# YOLOv5 Instance Segmentation Tutorial

YOLOv5 supports instance segmentation tasks too. This is the official YOLOv5 instance segmentation notebook tutorial. YOLOv5 is maintained by [Ultralytics](https://github.com/ultralytics/yolov5).

This notebook covers:

*   Inference with out-of-the-box YOLOv5 instance segmentation on COCO-128 Segmentatation
*  [Training YOLOv5 instance segmentation](https://blog.roboflow.com//train-yolov5-instance-segmentation-custom-dataset) on custom data

*Looking for custom data? Explore over 66M community datasets on [Roboflow Universe](https://universe.roboflow.com).*

This notebook was created with Google Colab. [Click here](https://colab.research.google.com/drive/1JTz7kpmHsg-5qwVz2d2IH3AaenI1tv0N?usp=sharing) to run it.

# 0. Setup
Pull in respective libraries to prepare the notebook environment

In [None]:
# save the working directory path for later use

import os
HOME = os.getcwd()
print(HOME)

/content


In [None]:
# clone project repository and install dependencies

!git clone https://github.com/ultralytics/yolov5.git # clone
%cd {HOME}/yolov5
%pip install -r requirements.txt # install

import torch
import utils
display = utils.notebook_init()  # checks

YOLOv5 🚀 v7.0-154-gf3ee596 Python-3.9.16 torch-2.0.0+cu118 CUDA:0 (Tesla T4, 15102MiB)

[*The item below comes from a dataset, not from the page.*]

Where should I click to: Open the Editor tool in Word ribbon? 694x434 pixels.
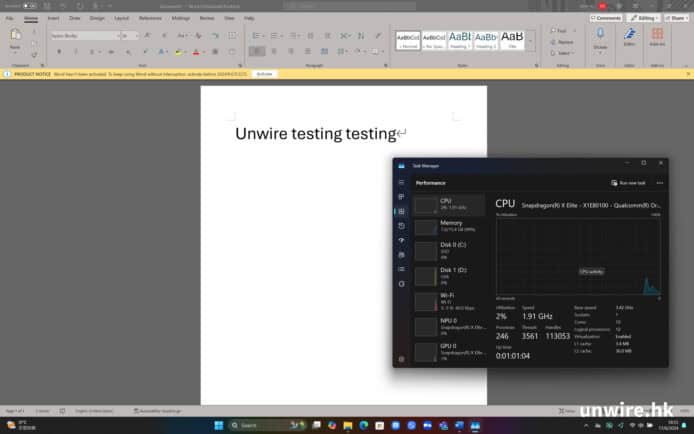tap(629, 38)
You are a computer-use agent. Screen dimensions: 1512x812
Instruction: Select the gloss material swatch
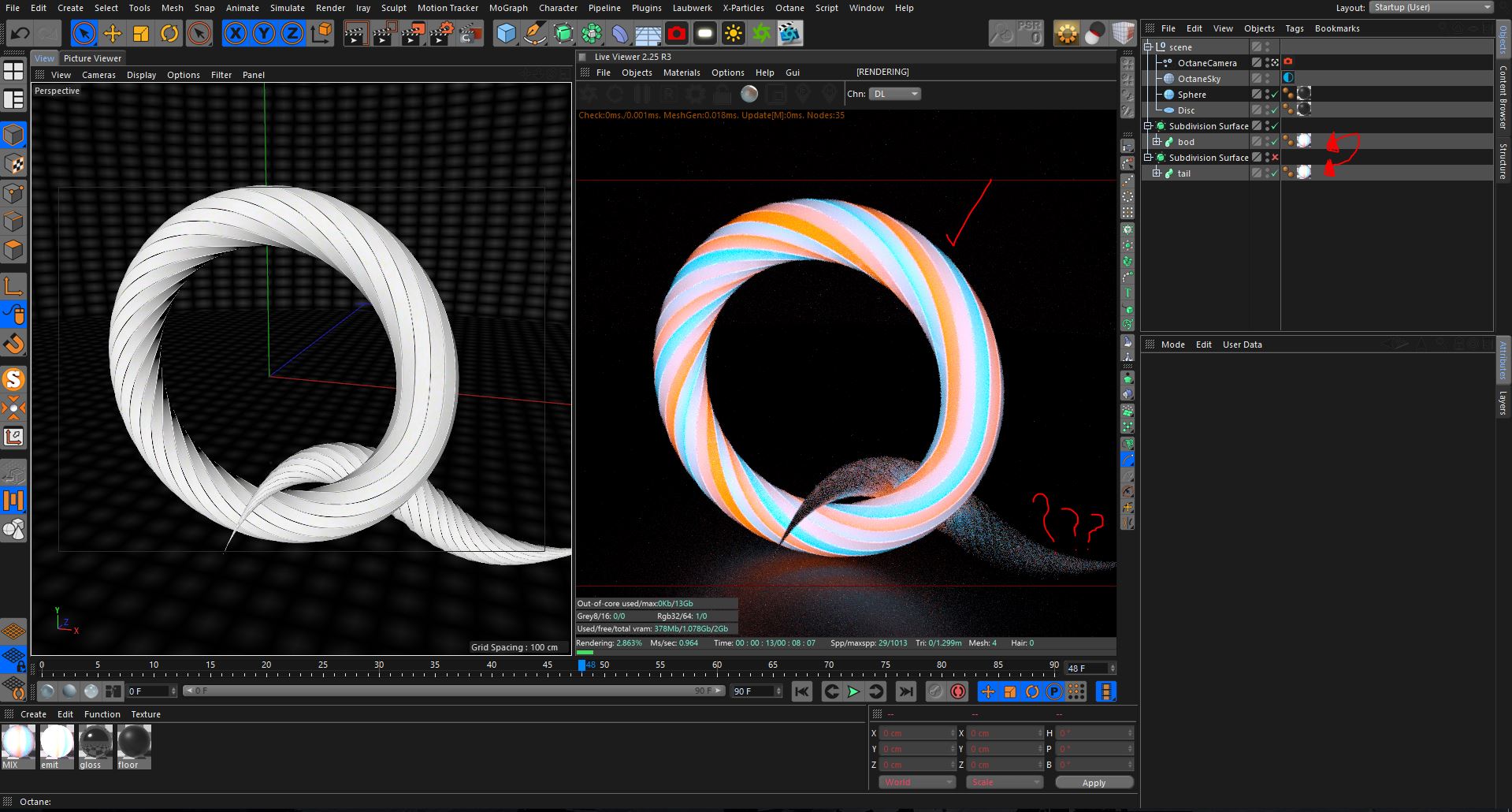tap(95, 745)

Setup complete ✅ (2 CPUs, 12.7 GB RAM, 23.3/78.2 GB disk)


In [None]:
# download pretrained weights

from utils.downloads import attempt_download

p5 = ['n', 's', 'm', 'l', 'x']  # P5 models
cls = [f'{x}-seg' for x in p5]  # segmentation models

for x in cls:
    attempt_download(f'{HOME}/yolov5/weights/yolov5{x}.pt')

Downloading https://github.com/ultralytics/yolov5/releases/download/v7.0/yolov5n-seg.pt to /content/yolov5/weights/yolov5n-seg.pt...
100%|██████████| 4.11M/4.11M [00:00<00:00, 148MB/s]

Downloading https://github.com/ultralytics/yolov5/releases/download/v7.0/yolov5s-seg.pt to /content/yolov5/weights/yolov5s-seg.pt...
100%|██████████| 14.9M/14.9M [00:00<00:00, 50.0MB/s]

Downloading https://github.com/ultralytics/yolov5/releases/download/v7.0/yolov5m-seg.pt to /content/yolov5/weights/yolov5m-seg.pt...
100%|██████████| 42.4M/42.4M [00:00<00:00, 54.1MB/s]

Downloading https://github.com/ultralytics/yolov5/releases/download/v7.0/yolov5l-seg.pt to /content/yolov5/weights/yolov5l-seg.pt...
100%|██████████| 91.9M/91.9M [00:01<00:00, 51.3MB/s]

Downloading https://github.com/ultralytics/yolov5/releases/download/v7.0/yolov5x-seg.pt to /content/yolov5/weights/yolov5x-seg.pt...
100%|██████████| 170M/170M [00:03<00:00, 50.9MB/s]



# 1. Inference on test image

To demonstrate YOLOv5 instance segmentation, we'll leverage an already trained model. In this case, we'll download the COCO-128 trained models pretrained on COCO-128 using YOLOv5 Utils.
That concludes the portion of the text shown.